**Problem details:** Using the entries below, quote exactly the span of lines that begins with the line containing "Instruction: Tap the reply text from 章若楠" and ends with the final line.

[Stored data entries]
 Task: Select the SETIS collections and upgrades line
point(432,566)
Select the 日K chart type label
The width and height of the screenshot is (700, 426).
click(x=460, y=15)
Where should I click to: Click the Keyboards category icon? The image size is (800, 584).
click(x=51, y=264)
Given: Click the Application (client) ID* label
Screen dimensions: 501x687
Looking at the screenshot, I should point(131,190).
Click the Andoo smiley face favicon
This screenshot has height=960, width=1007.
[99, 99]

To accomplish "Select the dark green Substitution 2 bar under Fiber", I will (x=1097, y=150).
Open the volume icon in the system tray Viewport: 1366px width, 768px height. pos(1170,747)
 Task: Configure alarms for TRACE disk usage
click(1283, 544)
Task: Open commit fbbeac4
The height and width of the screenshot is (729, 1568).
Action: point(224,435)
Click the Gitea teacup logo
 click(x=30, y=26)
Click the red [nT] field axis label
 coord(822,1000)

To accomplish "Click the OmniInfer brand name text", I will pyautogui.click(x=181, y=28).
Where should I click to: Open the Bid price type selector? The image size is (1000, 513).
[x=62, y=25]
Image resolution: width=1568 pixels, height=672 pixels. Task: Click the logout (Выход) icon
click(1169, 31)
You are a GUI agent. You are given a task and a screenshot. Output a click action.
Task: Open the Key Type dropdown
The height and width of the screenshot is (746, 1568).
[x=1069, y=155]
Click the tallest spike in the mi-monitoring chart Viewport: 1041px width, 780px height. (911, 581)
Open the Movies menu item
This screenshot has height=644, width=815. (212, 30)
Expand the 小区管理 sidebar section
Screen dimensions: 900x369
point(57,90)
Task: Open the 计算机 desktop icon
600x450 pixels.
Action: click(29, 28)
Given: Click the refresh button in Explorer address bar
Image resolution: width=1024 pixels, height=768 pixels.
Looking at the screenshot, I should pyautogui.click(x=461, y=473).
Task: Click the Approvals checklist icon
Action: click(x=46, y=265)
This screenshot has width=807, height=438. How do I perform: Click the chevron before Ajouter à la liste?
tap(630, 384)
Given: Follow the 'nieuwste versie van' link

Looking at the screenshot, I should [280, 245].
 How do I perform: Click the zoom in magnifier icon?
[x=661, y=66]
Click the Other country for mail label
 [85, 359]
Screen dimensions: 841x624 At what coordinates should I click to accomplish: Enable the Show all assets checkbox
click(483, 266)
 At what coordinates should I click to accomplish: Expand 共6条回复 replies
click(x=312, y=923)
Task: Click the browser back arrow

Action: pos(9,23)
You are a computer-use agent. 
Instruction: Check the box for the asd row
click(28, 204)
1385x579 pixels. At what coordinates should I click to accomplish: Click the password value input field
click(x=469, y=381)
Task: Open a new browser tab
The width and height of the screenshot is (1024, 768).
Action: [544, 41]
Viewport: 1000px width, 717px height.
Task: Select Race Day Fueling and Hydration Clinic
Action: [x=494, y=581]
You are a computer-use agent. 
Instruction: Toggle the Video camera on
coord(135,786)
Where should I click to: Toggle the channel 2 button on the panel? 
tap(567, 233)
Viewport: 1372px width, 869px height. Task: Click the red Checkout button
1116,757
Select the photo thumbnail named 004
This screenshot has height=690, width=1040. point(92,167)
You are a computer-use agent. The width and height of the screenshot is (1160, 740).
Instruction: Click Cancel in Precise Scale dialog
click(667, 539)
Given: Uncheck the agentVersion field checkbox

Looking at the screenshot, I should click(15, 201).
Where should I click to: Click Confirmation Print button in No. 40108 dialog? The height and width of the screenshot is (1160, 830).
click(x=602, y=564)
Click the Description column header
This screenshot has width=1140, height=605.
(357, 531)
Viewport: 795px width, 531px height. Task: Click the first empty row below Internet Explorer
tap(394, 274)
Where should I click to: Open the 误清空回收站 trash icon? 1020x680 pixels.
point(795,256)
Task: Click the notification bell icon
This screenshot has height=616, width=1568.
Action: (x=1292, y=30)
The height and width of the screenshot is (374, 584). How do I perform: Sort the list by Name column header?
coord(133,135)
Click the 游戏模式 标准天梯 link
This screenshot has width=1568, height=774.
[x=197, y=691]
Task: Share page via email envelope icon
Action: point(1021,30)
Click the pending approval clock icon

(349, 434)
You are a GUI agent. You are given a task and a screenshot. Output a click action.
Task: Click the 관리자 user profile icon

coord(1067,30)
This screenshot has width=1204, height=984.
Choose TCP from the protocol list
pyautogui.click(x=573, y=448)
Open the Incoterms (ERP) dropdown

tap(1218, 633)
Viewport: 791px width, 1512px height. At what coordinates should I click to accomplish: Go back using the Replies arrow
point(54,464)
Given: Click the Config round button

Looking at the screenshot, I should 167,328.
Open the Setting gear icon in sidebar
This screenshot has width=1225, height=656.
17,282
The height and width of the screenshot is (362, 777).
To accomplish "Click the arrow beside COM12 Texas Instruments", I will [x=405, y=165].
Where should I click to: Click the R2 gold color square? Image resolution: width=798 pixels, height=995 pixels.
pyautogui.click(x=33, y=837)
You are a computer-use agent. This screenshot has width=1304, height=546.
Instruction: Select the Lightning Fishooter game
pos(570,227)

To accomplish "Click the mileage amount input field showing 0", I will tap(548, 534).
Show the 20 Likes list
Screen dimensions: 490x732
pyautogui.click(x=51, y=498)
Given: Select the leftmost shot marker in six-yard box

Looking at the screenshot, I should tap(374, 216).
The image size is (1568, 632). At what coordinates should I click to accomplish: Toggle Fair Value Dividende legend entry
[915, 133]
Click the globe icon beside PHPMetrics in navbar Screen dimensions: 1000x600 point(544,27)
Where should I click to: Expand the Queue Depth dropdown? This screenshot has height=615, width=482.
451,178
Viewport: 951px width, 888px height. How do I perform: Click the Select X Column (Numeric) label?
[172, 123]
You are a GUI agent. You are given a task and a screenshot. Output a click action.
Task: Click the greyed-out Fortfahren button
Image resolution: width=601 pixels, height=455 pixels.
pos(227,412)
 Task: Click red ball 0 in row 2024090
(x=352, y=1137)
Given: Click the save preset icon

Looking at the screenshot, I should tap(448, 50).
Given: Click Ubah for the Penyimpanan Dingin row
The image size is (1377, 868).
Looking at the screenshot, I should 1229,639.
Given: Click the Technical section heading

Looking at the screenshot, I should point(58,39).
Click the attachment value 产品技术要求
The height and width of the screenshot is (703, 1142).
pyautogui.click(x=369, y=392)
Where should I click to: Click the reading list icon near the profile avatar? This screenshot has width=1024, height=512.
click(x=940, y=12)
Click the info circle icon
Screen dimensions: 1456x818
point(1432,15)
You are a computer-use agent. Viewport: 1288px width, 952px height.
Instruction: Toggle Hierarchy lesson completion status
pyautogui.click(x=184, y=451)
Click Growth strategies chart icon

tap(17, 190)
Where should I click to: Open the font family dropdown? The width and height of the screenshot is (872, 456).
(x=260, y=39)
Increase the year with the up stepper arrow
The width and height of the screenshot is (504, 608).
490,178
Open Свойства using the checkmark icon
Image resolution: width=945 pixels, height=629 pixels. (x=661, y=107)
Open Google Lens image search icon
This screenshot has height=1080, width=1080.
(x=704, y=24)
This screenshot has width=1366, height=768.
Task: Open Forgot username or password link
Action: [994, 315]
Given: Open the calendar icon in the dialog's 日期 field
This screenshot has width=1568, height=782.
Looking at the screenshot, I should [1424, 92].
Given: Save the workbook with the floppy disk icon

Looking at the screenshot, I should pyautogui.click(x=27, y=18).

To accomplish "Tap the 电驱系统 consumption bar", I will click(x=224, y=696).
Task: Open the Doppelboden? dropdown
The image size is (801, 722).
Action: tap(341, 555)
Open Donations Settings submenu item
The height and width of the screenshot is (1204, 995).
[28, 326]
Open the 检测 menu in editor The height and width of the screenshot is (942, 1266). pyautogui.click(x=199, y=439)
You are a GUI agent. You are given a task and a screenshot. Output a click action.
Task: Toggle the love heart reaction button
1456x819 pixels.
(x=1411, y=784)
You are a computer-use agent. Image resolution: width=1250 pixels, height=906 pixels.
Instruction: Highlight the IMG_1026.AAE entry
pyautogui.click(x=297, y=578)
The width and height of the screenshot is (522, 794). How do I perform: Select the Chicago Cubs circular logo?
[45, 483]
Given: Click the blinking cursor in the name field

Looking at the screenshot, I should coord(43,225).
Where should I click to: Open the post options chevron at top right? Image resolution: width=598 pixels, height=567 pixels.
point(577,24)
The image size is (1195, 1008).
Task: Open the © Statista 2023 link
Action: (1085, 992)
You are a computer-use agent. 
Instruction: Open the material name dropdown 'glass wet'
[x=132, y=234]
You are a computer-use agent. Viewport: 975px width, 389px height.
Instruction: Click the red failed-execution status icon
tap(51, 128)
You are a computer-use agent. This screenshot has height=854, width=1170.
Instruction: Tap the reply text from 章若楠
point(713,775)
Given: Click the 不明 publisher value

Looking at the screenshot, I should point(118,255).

**Task result:**
Instruction: Tap the reply text from 章若楠
point(713,775)
Given: Click the 不明 publisher value

Looking at the screenshot, I should point(118,255).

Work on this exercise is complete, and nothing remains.